### How to complete this task:
For the material that follows, return exactly the lines from the one with "Original Work (29, 1865)" through the one with "September 2021 (145, 2526)", both ends included.
START Stored data
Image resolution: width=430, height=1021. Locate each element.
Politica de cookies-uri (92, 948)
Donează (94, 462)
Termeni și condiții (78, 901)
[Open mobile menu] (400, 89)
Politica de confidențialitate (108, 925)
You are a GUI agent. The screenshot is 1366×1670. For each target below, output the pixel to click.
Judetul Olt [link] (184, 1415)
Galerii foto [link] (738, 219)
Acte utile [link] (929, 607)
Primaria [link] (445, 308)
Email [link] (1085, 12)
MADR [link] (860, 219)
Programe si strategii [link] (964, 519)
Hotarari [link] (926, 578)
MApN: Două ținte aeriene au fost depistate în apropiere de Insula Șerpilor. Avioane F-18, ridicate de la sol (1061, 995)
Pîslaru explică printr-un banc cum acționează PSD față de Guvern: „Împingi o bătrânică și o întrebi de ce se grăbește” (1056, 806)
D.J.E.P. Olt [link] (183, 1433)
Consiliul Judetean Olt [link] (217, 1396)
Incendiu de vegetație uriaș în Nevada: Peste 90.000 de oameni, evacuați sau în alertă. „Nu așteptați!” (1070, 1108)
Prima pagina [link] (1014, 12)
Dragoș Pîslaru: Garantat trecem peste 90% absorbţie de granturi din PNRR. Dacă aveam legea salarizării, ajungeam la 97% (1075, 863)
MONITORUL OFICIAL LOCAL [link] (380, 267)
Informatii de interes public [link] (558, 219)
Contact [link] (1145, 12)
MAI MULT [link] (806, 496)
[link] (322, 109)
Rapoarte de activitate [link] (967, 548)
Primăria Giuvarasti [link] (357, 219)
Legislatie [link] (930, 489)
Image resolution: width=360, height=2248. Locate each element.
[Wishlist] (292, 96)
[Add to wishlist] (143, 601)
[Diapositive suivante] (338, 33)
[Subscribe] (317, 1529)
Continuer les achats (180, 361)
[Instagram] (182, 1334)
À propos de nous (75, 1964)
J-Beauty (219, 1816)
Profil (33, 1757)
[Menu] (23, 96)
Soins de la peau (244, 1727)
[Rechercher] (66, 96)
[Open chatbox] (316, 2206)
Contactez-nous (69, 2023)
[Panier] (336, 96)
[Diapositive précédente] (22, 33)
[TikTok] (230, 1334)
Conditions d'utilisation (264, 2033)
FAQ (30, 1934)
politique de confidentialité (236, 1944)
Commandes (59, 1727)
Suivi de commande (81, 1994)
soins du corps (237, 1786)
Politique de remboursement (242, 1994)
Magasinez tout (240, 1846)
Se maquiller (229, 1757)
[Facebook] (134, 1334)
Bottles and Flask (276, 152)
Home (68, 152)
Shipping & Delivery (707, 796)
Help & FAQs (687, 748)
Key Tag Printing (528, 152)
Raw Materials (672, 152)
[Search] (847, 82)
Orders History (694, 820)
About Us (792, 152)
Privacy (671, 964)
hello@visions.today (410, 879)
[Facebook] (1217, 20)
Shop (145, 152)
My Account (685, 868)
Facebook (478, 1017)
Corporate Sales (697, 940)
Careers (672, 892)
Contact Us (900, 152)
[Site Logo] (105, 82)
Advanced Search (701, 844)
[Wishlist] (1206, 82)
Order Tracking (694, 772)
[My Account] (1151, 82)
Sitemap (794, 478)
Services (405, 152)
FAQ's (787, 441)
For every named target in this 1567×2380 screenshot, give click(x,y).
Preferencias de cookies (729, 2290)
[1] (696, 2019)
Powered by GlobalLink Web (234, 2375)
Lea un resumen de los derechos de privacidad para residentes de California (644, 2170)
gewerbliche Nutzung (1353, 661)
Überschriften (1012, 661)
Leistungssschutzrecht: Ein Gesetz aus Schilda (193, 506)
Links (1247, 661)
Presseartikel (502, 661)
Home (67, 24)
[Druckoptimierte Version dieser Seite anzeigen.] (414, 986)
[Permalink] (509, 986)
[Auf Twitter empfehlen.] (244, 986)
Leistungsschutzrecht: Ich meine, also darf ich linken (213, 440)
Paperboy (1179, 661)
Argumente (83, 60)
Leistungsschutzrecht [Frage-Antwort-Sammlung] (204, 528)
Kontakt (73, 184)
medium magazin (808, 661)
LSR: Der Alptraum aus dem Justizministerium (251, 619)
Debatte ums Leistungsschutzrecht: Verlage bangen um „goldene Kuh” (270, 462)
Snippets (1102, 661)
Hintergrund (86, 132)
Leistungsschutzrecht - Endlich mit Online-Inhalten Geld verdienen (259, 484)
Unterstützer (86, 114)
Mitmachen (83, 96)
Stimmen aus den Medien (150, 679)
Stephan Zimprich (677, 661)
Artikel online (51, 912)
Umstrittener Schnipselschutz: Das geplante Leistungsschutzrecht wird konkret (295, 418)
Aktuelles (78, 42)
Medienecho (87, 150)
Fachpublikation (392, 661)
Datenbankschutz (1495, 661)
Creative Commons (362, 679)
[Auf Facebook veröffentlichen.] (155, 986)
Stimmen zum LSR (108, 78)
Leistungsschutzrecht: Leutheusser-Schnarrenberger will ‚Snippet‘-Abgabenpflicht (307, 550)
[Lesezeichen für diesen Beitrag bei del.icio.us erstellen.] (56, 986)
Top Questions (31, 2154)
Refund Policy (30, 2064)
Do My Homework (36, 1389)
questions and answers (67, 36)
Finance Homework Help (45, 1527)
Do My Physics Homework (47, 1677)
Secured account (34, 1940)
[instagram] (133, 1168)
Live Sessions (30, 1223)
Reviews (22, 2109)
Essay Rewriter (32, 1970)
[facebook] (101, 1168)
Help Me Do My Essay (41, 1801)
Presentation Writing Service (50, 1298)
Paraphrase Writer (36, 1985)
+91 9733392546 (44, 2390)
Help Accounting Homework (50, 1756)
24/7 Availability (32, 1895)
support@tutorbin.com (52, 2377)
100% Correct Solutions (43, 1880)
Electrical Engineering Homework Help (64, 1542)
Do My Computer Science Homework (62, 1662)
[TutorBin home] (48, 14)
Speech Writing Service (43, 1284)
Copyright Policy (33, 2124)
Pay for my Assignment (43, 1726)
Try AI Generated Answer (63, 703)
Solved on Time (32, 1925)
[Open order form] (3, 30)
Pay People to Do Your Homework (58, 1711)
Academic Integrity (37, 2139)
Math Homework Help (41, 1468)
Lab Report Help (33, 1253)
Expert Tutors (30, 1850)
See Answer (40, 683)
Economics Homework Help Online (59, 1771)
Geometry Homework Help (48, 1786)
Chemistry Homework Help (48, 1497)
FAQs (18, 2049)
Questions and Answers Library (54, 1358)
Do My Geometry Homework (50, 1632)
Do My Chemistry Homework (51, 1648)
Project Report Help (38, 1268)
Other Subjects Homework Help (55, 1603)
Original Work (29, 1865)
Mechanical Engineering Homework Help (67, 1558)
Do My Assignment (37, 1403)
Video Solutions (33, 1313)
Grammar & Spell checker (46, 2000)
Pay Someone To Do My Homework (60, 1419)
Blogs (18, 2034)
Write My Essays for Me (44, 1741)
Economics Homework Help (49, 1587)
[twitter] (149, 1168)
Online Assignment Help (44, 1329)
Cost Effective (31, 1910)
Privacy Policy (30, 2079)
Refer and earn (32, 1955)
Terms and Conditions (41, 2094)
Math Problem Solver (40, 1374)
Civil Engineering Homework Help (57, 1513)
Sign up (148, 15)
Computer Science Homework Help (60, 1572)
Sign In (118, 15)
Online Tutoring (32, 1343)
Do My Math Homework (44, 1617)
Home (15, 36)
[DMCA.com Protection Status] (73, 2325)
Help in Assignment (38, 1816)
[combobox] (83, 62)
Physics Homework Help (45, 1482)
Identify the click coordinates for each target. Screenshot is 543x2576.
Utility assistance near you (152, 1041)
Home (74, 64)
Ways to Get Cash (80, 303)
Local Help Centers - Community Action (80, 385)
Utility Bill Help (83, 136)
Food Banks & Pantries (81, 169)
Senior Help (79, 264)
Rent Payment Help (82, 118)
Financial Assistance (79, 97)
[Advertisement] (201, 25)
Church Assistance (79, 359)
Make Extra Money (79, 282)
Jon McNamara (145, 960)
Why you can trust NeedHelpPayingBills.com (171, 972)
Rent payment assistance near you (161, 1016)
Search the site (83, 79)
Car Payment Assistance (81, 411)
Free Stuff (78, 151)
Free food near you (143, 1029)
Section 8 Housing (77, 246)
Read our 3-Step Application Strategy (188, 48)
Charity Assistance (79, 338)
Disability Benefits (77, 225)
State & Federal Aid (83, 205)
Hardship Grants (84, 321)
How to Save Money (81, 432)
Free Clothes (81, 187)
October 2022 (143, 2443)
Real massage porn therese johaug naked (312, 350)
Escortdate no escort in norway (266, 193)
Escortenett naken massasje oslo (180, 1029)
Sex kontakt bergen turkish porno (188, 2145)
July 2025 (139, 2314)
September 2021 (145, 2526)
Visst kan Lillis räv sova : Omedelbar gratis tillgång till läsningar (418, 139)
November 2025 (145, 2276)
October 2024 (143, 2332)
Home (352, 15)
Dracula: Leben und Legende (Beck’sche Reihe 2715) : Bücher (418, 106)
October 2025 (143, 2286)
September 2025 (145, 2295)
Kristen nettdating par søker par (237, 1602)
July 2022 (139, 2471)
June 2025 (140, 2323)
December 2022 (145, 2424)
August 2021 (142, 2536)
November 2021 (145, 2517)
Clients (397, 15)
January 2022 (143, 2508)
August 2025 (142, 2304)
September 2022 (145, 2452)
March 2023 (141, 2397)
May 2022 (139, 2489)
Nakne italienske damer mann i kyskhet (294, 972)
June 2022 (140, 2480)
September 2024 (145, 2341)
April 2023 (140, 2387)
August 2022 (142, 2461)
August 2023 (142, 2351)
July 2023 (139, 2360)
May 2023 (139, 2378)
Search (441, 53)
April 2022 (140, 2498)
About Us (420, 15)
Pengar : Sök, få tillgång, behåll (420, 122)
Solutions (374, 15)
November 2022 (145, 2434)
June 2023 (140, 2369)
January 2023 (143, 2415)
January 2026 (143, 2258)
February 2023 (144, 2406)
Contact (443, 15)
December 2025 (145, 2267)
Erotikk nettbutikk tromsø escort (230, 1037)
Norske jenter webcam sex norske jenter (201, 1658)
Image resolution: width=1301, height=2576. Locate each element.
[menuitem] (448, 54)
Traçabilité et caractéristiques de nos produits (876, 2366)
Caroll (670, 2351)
END Stored data
### Reply to the task:
Original Work (29, 1865)
Mechanical Engineering Homework Help (67, 1558)
Do My Assignment (37, 1403)
Video Solutions (33, 1313)
Grammar & Spell checker (46, 2000)
Pay Someone To Do My Homework (60, 1419)
Blogs (18, 2034)
Write My Essays for Me (44, 1741)
Economics Homework Help (49, 1587)
[twitter] (149, 1168)
Online Assignment Help (44, 1329)
Cost Effective (31, 1910)
Privacy Policy (30, 2079)
Refer and earn (32, 1955)
Terms and Conditions (41, 2094)
Math Problem Solver (40, 1374)
Civil Engineering Homework Help (57, 1513)
Sign up (148, 15)
Computer Science Homework Help (60, 1572)
Sign In (118, 15)
Online Tutoring (32, 1343)
Do My Math Homework (44, 1617)
Home (15, 36)
[DMCA.com Protection Status] (73, 2325)
Help in Assignment (38, 1816)
[combobox] (83, 62)
Physics Homework Help (45, 1482)
Identify the click coordinates for each target. Screenshot is 543x2576.
Utility assistance near you (152, 1041)
Home (74, 64)
Ways to Get Cash (80, 303)
Local Help Centers - Community Action (80, 385)
Utility Bill Help (83, 136)
Food Banks & Pantries (81, 169)
Senior Help (79, 264)
Rent Payment Help (82, 118)
Financial Assistance (79, 97)
[Advertisement] (201, 25)
Church Assistance (79, 359)
Make Extra Money (79, 282)
Jon McNamara (145, 960)
Why you can trust NeedHelpPayingBills.com (171, 972)
Rent payment assistance near you (161, 1016)
Search the site (83, 79)
Car Payment Assistance (81, 411)
Free Stuff (78, 151)
Free food near you (143, 1029)
Section 8 Housing (77, 246)
Read our 3-Step Application Strategy (188, 48)
Charity Assistance (79, 338)
Disability Benefits (77, 225)
State & Federal Aid (83, 205)
Hardship Grants (84, 321)
How to Save Money (81, 432)
Free Clothes (81, 187)
October 2022 (143, 2443)
Real massage porn therese johaug naked (312, 350)
Escortdate no escort in norway (266, 193)
Escortenett naken massasje oslo (180, 1029)
Sex kontakt bergen turkish porno (188, 2145)
July 2025 (139, 2314)
September 2021 (145, 2526)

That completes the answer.